Juneteenth in The Cov: weekend events, City Hall closed Monday

Juneteenth flags were recently raised in Randolph Park and on the Sixth Street Promenade in MainStrasse Village, shown here.

COVINGTON, Ky. – Offices at City Hall will be closed on Monday, June 19, as the City of Covington celebrates its newest official City holiday for the second year in a row.

To help in that celebration, the City’s Economic Development Department is sponsoring one of the Juneteenth celebrations being held in Covington this weekend.

The “Fatherhood Program” of the Northern Kentucky Community Action Commission (NKCAC) is partnering with St. Elizabeth Healthcare to host a Juneteenth Celebration on Saturday, June 17, from 11 a.m. to 3 p.m. at NKCAC’s Lincoln Grant Scholar House at 824 Greenup St.

The celebration will feature free food, drinks, music, African dancers, a guest panel, community social services and agencies providing information about their services. In addition, free onsite screenings and information about blood pressure, breast cancer, cardiac disease, colon cancer, diabetes management, and lung cancer will be available through St. Elizabeth Healthcare.

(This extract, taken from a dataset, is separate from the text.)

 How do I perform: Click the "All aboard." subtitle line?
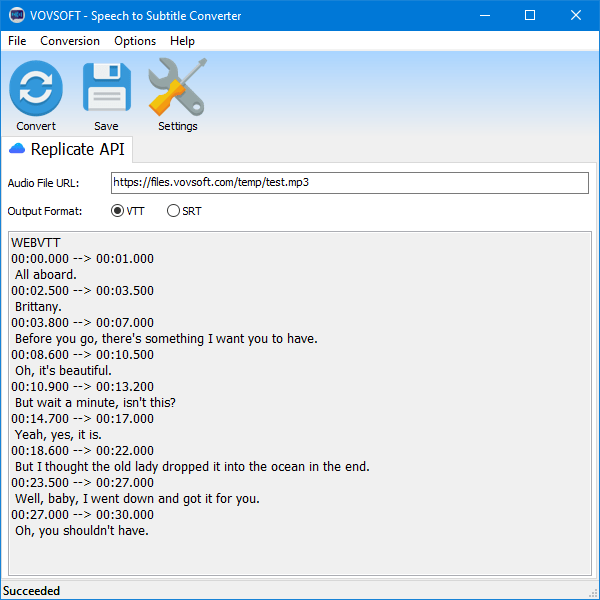point(46,275)
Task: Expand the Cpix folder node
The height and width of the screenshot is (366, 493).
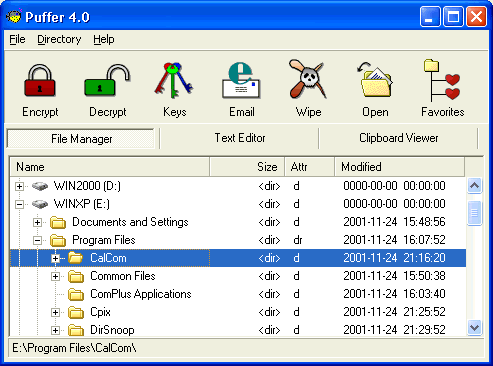Action: tap(55, 312)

Also participating is the City’s early childhood literacy program, Read Ready Covington.

Separately, there’s a Juneteenth Freedom Day Parade that starts at 10 a.m. Saturday at 9th and Greenup Streets, followed by a family-friendly Northern Kentucky Juneteenth Festival at Covington Landing that features music, games, vendors, community resources, and recognition of the 2023 Black Excellence Awards honorees.

About Juneteenth

Early in 2022, the Covington Board of Commissioners voted to recognize Juneteenth as an official City holiday.

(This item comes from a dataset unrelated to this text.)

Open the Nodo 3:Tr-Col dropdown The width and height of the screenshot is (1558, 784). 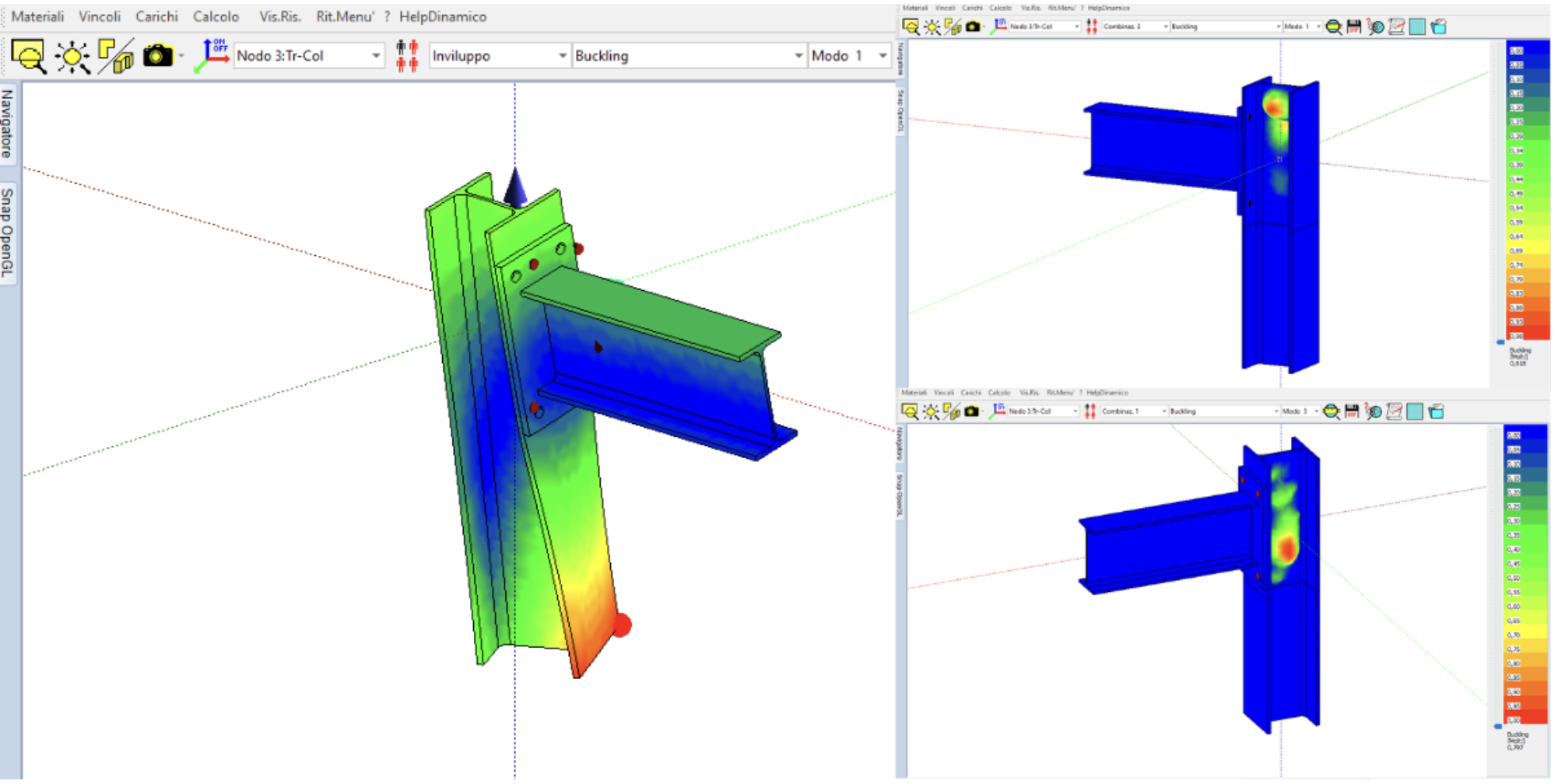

The day, observed on or around June 19, has long been celebrated by many African Americans as “Freedom Day” or “Juneteenth Independence Day,” marking the end to slavery in the United States.

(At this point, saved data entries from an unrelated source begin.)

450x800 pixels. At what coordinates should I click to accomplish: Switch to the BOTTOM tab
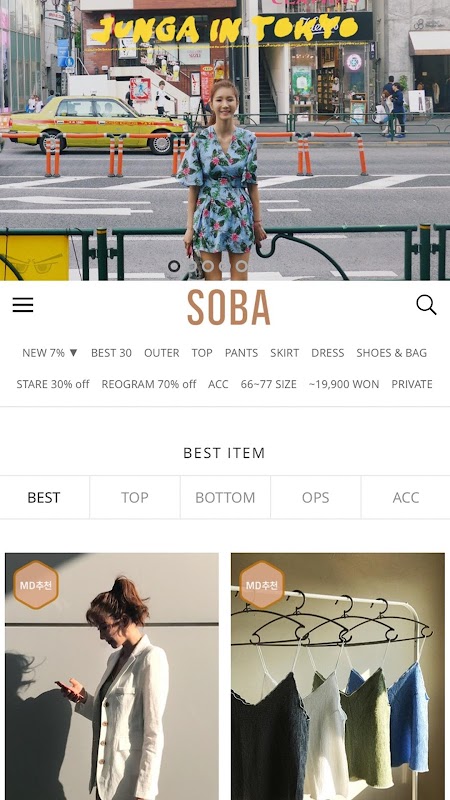(225, 497)
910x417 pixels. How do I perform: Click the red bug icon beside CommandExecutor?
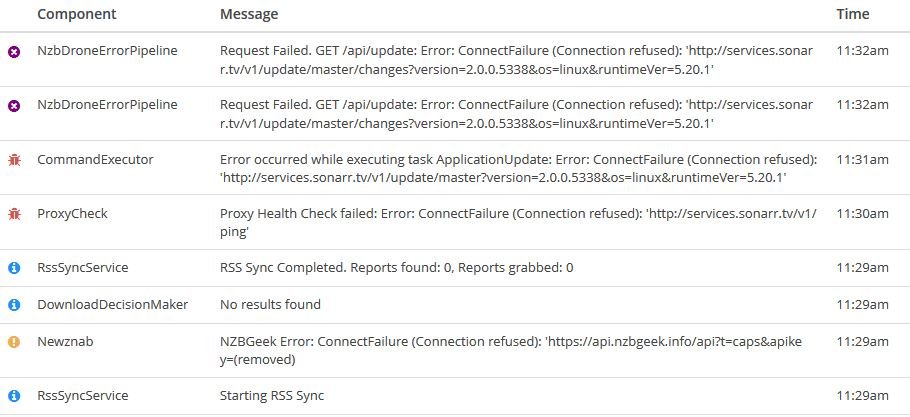pos(14,160)
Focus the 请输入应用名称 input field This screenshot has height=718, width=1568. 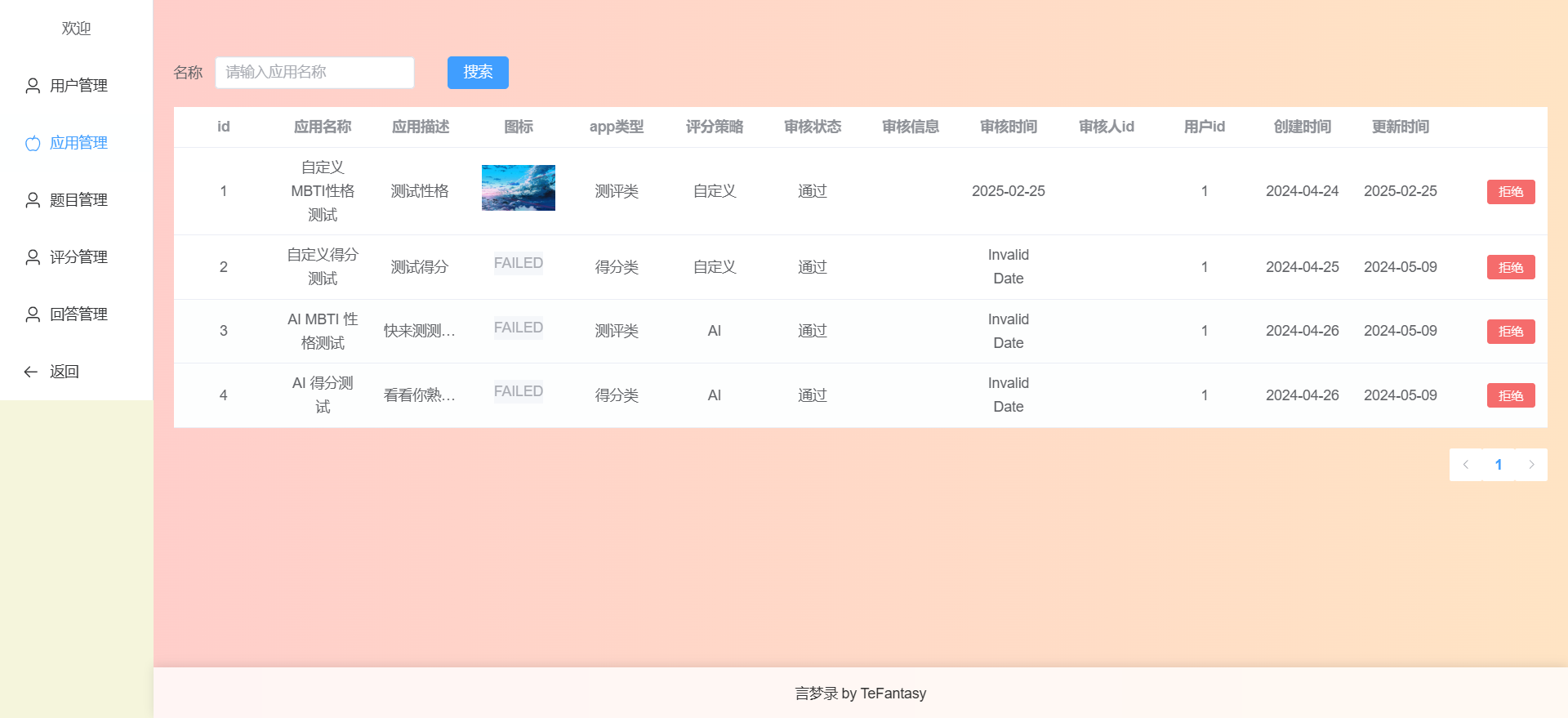coord(314,73)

Though President Lincoln signed the Emancipation Proclamation in 1863, it wasn’t enforced in a number of places until the Civil War ended two years later. Slave owners in Mississippi, Louisiana, and others migrated to Texas to escape the Union Army’s reach.

The last of the Confederate forces didn’t surrender until June 2, 1865. Then on June 19, U.S. Army General Gordon Granger (who is buried in Lexington, Ky.) took 1,800 Union soldiers to Galveston to share the news that the war was over and that enslaved people were now legally free.

A year later, the first celebration of “Jubilee Day” was held in Texas. But on a national level, Juneteenth – a combination of June and nineteenth – didn’t become a federal holiday until 2021, when President Biden signed the Juneteenth National Independence Day Act into law. All 50 states recognize Juneteenth as a holiday or day of observance.

This year marks the 158th anniversary of Juneteenth.